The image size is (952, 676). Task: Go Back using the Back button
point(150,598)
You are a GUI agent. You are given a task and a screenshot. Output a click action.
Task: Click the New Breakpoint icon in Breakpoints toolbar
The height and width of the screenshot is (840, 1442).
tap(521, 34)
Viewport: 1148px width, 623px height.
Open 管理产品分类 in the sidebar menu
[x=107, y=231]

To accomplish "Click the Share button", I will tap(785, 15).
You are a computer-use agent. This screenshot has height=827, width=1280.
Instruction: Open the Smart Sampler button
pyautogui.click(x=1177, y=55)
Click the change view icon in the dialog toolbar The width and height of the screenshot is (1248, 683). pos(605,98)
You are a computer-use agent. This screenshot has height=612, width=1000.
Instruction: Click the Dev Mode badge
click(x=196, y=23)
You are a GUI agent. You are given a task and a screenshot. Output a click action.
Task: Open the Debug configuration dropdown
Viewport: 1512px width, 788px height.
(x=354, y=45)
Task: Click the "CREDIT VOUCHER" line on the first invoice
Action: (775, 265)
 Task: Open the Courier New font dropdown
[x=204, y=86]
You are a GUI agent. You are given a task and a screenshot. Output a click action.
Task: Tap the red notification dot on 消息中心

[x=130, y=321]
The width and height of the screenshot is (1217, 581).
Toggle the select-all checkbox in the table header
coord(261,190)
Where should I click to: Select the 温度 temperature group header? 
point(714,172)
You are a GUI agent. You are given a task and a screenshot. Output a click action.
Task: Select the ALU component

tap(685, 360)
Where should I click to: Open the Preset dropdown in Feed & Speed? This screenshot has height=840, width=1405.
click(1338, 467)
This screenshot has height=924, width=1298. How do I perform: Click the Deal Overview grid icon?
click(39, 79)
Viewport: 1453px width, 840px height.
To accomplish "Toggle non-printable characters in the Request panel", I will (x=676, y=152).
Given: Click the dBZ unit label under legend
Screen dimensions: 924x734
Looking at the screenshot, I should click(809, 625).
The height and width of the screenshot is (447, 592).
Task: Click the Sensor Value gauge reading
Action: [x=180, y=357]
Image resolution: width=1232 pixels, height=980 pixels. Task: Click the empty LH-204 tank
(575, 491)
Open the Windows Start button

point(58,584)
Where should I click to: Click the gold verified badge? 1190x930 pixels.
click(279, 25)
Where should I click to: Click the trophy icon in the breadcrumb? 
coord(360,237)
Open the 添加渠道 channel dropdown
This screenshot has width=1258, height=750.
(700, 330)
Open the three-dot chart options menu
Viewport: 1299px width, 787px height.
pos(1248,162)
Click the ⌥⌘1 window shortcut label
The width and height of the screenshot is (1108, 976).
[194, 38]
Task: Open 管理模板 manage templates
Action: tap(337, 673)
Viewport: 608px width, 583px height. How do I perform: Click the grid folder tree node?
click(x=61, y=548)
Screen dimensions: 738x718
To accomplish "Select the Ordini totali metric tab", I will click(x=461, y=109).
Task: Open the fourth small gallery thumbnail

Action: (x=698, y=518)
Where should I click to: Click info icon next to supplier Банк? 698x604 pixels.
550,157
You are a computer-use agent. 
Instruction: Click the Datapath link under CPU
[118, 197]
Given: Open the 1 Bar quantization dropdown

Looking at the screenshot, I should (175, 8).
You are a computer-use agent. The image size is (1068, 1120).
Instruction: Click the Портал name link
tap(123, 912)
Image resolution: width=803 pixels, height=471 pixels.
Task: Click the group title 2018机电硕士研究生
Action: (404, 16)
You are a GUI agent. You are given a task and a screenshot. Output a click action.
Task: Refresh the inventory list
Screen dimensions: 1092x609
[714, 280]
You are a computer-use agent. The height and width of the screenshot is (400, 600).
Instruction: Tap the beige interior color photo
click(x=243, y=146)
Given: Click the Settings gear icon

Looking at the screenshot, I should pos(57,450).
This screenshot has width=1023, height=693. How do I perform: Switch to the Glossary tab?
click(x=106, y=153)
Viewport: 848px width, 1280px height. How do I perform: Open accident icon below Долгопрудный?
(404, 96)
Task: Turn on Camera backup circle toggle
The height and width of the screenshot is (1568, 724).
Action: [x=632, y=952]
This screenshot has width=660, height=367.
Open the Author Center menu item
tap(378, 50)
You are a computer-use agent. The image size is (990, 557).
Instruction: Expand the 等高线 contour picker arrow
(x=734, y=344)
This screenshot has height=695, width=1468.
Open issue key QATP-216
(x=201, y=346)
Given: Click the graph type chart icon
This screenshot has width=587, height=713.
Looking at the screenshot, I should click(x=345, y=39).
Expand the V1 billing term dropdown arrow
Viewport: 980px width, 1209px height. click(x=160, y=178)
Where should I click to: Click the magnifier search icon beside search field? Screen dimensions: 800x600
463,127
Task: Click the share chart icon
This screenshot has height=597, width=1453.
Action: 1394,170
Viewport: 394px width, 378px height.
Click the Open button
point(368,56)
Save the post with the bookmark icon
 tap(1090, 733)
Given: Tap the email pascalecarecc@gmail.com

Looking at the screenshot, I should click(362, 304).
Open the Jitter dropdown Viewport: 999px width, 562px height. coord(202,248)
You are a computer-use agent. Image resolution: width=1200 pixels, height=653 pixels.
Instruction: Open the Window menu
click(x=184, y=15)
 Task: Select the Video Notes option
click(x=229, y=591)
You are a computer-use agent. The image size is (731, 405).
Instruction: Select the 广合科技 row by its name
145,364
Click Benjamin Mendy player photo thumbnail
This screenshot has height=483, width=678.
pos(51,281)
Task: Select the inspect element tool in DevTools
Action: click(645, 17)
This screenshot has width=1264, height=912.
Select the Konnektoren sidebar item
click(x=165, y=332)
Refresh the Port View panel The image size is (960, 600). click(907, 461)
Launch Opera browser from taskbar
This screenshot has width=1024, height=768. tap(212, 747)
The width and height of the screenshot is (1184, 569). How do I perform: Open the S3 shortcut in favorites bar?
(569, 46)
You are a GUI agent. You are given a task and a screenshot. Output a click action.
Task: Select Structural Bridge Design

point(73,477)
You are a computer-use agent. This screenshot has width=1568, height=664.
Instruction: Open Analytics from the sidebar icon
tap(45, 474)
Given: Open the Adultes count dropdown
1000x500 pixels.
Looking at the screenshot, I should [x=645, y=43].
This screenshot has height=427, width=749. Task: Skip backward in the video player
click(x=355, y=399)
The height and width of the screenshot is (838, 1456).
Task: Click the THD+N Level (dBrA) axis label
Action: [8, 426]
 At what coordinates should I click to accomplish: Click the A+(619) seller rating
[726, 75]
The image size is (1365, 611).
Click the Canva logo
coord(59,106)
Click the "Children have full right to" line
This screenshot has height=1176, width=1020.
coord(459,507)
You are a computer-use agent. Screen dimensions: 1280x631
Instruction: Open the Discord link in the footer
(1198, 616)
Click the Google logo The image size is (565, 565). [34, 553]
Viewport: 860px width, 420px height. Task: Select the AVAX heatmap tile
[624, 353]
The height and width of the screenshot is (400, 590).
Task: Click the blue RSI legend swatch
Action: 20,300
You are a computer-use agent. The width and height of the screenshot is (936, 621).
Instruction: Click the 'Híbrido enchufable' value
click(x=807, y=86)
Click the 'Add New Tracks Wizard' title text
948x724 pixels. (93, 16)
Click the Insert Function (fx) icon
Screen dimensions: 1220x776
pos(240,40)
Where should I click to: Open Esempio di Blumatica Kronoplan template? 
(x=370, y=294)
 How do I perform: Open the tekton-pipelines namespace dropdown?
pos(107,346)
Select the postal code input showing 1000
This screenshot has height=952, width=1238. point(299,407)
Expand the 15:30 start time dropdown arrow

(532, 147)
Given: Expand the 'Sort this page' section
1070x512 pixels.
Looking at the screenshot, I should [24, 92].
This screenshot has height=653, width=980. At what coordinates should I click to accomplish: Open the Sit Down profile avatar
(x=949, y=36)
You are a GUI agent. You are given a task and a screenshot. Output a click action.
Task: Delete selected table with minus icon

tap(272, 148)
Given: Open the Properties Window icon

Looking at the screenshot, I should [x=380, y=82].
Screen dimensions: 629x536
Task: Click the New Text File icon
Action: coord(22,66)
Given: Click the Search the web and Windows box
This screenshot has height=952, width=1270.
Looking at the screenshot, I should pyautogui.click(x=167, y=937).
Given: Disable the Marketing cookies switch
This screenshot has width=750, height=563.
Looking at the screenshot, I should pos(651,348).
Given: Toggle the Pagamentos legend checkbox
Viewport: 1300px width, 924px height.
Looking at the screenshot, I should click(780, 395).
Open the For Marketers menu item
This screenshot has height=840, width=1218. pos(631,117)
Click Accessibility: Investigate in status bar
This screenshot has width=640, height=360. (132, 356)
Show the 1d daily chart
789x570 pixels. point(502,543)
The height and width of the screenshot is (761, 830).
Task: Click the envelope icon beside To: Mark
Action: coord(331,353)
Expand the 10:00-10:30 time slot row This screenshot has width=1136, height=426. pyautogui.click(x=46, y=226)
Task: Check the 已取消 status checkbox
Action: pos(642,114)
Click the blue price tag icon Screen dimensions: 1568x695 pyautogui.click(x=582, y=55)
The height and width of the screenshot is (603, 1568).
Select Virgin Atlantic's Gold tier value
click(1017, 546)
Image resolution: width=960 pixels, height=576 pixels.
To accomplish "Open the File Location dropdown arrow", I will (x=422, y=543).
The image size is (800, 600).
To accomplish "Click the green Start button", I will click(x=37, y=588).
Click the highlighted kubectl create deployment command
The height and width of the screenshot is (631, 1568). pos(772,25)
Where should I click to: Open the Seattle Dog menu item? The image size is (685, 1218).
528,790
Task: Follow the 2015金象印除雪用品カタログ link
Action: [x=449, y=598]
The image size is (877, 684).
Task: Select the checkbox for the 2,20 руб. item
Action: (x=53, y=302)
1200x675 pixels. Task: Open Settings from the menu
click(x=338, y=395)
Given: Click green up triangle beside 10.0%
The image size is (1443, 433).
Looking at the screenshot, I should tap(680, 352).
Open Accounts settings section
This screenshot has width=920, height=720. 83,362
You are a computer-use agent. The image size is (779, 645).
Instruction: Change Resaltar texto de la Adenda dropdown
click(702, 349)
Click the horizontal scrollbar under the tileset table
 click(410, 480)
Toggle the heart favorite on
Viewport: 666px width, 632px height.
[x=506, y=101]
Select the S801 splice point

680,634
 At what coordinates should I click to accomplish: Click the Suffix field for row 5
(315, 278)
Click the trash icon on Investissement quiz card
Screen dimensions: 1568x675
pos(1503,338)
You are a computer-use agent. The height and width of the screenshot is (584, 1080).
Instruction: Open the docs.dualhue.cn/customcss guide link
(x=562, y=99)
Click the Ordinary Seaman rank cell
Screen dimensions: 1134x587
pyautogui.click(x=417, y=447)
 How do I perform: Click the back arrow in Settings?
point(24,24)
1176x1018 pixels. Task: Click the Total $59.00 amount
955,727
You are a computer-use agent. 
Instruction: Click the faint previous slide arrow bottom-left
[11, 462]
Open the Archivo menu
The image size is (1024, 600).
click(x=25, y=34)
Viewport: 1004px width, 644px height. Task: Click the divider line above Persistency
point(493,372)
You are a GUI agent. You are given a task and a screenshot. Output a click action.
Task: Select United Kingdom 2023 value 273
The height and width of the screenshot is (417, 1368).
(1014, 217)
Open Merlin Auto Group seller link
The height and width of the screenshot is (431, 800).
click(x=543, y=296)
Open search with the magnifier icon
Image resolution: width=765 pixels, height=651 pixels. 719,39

· · · · · · ·

▸ WORK INSTRUCTIONS:
All lines with the word "panel" must be located in the data and copied.

▸ OUTPUT FOR THIS TASK:
To accomplish "Toggle non-printable characters in the Request panel", I will (x=676, y=152).
Refresh the Port View panel The image size is (960, 600). click(907, 461)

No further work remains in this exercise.